If you have not read any of the Millennium trilogy of novels by Swedish journalist Stieg Larsson, someone near you has. A worldwide sensation published after the death of the author, the books follow the title character, Lisbeth Salandar, a slight but tough and determined young woman who is a genius with computers but possibly Aspergian in her inability to connect to other people.
This film, based on the first of the books, comes out on DVD just as the second film with the same cast is released in theaters and the third book has been published in the US. It won the Swedish equivalent of the Oscar for best film and best actress for Noomi Rapace as Salander.

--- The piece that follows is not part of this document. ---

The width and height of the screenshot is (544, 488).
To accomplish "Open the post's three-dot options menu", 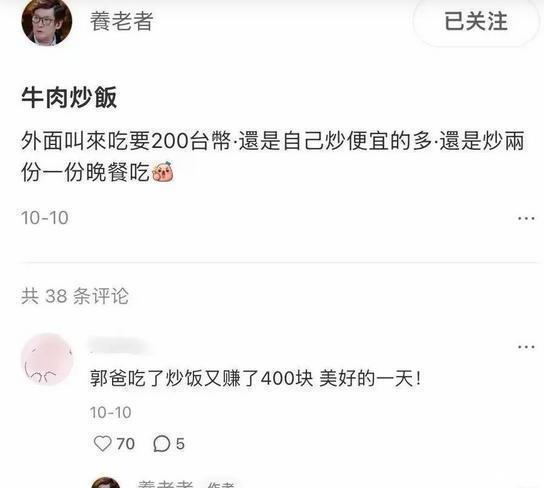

They are already working on an American version, but it is hard to imagine that it could match this superb adaptation, utterly true to the book and yet completely cinematic. As the story begins, a character much like Larsson takes center stage. He is Mikael Blomkvist (superbly played by Michael Nyqvist), a journalist in disgrace and about to go to jail for publishing false information about a powerful businessman. As he waits to begin to serve his term, he is offered an intriguing opportunity — a wealthy man hires him to investigate the disappearance of his favorite niece, forty years ago. Salander finds out what he is doing and begins to help him, at first anonymously, and then more directly. Together, they get tangled up in a world where every rule is violated, every promise broken, every loyalty betrayed.